Rewrite the lines of the data below as a numbered list, starting at the line containing "Специи (281, 2352)" and ending at the line containing "nähe Neukloster (268, 705)", both included. Use only those lines and leave out any blank ones.

__Records supplied__:
###

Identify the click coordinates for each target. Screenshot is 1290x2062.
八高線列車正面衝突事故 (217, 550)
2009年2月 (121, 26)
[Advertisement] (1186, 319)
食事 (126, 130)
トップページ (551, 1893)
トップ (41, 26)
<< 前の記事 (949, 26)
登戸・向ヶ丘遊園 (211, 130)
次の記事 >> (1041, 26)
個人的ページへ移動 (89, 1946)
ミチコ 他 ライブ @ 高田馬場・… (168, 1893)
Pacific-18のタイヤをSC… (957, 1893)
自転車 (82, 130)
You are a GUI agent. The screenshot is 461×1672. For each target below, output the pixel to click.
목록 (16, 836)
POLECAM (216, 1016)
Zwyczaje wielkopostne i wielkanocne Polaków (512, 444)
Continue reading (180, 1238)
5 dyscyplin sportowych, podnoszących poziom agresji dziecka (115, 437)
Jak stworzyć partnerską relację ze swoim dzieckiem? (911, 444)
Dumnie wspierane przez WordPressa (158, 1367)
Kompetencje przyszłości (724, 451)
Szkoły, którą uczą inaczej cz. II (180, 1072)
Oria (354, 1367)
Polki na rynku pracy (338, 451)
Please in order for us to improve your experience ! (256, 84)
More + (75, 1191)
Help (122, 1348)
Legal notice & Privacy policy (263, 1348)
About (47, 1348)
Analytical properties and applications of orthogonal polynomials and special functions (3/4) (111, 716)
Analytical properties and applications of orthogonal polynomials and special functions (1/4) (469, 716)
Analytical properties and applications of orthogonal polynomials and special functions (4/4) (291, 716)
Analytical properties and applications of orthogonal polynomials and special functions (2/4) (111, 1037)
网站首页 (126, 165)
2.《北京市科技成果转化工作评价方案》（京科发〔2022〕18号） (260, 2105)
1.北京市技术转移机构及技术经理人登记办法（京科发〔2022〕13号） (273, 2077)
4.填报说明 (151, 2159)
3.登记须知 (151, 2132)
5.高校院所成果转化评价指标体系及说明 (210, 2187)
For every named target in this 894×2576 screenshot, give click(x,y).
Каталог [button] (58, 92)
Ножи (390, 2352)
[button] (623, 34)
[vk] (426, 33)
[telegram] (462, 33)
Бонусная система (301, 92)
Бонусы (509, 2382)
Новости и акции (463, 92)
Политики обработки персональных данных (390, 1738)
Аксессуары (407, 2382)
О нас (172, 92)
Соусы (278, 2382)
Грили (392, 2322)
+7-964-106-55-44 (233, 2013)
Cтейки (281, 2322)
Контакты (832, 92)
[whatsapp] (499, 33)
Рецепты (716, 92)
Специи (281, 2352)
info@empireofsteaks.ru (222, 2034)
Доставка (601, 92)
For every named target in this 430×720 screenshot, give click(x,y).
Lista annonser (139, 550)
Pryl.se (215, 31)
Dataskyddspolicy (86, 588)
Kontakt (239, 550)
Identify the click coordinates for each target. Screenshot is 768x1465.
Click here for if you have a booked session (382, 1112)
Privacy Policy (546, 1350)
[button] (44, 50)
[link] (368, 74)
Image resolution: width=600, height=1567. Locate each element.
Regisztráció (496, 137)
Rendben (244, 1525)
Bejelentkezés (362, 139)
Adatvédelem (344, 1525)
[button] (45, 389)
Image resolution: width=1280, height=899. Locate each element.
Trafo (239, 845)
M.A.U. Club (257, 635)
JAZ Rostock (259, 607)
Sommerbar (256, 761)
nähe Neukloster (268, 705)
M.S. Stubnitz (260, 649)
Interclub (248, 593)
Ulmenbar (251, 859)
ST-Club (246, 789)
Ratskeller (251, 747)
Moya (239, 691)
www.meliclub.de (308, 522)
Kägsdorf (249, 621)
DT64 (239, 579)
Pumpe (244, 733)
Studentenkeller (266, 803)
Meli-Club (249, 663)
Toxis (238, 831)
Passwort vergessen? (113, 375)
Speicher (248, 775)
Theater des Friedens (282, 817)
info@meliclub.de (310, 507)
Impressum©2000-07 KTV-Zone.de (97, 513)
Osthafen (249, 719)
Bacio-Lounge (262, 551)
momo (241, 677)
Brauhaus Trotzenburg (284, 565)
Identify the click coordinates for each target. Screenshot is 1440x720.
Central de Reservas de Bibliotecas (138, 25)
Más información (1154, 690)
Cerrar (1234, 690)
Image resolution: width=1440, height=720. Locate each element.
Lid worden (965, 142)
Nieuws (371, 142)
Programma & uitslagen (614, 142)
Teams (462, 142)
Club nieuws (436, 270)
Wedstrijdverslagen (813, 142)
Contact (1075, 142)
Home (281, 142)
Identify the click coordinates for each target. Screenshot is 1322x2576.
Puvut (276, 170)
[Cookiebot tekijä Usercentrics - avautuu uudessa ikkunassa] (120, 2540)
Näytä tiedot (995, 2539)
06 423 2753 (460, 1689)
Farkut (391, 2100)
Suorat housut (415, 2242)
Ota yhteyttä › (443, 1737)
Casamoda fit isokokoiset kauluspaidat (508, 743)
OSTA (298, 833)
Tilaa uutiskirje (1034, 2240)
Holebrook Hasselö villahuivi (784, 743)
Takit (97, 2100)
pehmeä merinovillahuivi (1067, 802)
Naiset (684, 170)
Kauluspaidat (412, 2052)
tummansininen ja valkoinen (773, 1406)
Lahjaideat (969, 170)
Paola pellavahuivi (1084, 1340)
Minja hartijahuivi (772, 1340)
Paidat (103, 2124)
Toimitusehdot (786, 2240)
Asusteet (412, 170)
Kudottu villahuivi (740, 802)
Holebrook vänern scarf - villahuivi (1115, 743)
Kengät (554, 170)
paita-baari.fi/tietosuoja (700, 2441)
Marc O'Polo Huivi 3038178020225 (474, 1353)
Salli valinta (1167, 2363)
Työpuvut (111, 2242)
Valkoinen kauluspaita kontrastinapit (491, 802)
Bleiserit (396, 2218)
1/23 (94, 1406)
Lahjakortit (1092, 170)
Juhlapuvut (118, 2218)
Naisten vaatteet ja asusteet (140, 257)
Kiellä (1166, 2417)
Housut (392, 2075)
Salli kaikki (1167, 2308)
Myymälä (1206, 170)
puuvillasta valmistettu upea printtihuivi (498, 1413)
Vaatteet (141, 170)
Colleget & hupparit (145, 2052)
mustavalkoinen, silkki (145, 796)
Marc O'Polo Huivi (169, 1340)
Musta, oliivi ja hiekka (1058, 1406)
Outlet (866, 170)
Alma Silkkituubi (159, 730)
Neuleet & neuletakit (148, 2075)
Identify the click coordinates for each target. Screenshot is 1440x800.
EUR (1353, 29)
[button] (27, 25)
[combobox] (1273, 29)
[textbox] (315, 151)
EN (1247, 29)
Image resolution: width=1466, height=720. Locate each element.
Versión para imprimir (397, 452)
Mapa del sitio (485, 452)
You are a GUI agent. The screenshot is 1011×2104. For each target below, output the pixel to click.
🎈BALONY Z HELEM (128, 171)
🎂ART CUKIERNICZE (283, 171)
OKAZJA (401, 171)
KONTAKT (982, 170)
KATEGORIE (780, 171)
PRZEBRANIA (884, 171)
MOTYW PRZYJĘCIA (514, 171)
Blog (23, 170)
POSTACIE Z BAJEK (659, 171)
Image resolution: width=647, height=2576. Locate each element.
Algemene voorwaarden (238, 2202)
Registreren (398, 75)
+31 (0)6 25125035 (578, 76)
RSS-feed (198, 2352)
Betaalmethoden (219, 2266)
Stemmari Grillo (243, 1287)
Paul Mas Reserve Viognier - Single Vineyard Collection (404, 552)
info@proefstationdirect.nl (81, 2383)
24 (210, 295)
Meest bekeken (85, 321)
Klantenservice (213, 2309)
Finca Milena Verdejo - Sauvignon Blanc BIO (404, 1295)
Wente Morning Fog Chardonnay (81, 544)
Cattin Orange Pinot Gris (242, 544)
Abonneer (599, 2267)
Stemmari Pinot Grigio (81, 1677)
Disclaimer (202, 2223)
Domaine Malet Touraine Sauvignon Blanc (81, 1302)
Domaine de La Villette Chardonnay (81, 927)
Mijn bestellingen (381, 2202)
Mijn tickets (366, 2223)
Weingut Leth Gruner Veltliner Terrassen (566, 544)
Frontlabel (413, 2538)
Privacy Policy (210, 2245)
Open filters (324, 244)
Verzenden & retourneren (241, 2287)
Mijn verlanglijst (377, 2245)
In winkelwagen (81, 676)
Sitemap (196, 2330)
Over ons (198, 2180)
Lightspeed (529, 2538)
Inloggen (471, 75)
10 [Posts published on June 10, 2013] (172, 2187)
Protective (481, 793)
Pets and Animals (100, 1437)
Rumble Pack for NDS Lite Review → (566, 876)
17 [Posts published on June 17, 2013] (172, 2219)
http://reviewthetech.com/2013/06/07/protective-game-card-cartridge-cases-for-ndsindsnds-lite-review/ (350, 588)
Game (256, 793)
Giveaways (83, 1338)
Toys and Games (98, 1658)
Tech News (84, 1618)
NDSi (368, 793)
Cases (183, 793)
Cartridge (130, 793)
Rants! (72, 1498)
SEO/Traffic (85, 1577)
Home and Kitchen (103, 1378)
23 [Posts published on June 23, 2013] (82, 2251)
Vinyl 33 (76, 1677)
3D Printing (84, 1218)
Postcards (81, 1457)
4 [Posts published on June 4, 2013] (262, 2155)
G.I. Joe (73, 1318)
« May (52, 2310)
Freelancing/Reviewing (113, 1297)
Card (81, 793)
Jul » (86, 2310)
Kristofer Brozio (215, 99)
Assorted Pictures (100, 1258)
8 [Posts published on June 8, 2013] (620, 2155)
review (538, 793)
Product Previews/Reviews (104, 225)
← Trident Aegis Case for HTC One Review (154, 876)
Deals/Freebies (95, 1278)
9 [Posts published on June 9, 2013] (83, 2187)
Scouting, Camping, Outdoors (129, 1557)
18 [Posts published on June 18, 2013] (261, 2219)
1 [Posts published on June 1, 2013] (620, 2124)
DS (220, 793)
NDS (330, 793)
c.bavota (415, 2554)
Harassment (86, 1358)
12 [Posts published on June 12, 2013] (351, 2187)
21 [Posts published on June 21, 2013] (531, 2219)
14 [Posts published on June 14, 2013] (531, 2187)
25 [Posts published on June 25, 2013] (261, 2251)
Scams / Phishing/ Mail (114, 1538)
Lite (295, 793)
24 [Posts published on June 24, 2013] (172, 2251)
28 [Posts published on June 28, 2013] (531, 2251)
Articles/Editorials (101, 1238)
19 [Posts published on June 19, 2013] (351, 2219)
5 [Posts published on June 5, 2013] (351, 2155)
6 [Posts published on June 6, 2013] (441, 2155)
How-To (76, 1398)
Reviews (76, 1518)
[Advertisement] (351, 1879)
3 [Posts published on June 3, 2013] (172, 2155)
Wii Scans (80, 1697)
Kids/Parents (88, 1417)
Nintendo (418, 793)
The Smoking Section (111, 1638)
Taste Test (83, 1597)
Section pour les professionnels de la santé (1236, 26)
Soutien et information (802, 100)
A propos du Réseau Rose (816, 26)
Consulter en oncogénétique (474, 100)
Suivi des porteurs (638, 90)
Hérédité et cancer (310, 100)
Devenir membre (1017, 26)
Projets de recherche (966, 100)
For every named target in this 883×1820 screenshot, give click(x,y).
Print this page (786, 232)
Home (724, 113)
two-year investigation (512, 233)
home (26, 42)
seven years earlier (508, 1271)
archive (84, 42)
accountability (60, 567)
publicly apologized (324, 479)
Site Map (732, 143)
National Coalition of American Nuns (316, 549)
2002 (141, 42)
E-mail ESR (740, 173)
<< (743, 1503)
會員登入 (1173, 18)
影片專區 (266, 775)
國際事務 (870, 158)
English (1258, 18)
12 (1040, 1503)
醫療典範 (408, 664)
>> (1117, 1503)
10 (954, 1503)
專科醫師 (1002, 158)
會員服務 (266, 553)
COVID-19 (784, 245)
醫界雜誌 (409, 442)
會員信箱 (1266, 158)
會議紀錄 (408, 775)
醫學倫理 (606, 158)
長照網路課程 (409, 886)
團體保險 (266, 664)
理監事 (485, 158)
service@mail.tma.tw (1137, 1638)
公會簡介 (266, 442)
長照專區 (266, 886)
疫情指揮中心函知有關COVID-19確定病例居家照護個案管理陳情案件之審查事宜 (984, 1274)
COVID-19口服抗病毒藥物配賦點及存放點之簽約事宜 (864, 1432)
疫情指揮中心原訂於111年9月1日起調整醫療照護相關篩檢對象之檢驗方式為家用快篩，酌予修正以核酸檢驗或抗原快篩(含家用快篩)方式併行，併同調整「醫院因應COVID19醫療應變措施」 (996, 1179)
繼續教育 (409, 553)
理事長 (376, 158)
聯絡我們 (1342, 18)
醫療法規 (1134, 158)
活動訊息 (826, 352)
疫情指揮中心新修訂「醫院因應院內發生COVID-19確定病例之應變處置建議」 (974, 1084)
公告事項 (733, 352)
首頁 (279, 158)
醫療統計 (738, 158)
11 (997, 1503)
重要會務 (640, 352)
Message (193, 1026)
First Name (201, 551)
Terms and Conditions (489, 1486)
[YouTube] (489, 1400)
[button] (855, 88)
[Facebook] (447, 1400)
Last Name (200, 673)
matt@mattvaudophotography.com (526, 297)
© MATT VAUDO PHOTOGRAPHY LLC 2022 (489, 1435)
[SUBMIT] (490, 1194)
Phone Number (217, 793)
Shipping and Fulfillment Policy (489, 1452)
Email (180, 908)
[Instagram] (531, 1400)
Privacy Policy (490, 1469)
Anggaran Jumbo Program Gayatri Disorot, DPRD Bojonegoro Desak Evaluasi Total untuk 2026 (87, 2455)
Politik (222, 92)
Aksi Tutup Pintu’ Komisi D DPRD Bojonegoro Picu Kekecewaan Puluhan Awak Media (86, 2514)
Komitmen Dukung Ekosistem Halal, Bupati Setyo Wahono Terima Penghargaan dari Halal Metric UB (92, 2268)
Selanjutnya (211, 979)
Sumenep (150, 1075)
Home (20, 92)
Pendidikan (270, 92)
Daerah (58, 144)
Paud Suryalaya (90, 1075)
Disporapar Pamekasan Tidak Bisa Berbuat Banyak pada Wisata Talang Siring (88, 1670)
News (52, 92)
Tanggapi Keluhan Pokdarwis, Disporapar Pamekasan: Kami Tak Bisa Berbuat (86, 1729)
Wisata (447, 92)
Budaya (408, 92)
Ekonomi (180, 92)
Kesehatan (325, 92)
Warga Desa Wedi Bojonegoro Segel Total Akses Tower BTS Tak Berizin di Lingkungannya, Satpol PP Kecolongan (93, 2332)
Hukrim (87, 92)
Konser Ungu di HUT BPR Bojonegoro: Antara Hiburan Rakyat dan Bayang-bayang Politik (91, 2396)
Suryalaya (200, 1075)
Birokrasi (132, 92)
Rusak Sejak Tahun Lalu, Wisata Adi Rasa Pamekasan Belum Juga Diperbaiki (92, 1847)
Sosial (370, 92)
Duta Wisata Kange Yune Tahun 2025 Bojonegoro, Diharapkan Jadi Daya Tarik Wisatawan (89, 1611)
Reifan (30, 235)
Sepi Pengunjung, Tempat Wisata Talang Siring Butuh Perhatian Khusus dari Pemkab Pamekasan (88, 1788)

###

__Completed task__:
1. Специи (281, 2352)
2. info@empireofsteaks.ru (222, 2034)
3. Доставка (601, 92)
4. For every named target in this 430×720 screenshot, give click(x,y).
5. Lista annonser (139, 550)
6. Pryl.se (215, 31)
7. Dataskyddspolicy (86, 588)
8. Kontakt (239, 550)
9. Identify the click coordinates for each target. Screenshot is 768x1465.
10. Click here for if you have a booked session (382, 1112)
11. Privacy Policy (546, 1350)
12. [button] (44, 50)
13. [link] (368, 74)
14. Image resolution: width=600, height=1567. Locate each element.
15. Regisztráció (496, 137)
16. Rendben (244, 1525)
17. Bejelentkezés (362, 139)
18. Adatvédelem (344, 1525)
19. [button] (45, 389)
20. Image resolution: width=1280, height=899. Locate each element.
21. Trafo (239, 845)
22. M.A.U. Club (257, 635)
23. JAZ Rostock (259, 607)
24. Sommerbar (256, 761)
25. nähe Neukloster (268, 705)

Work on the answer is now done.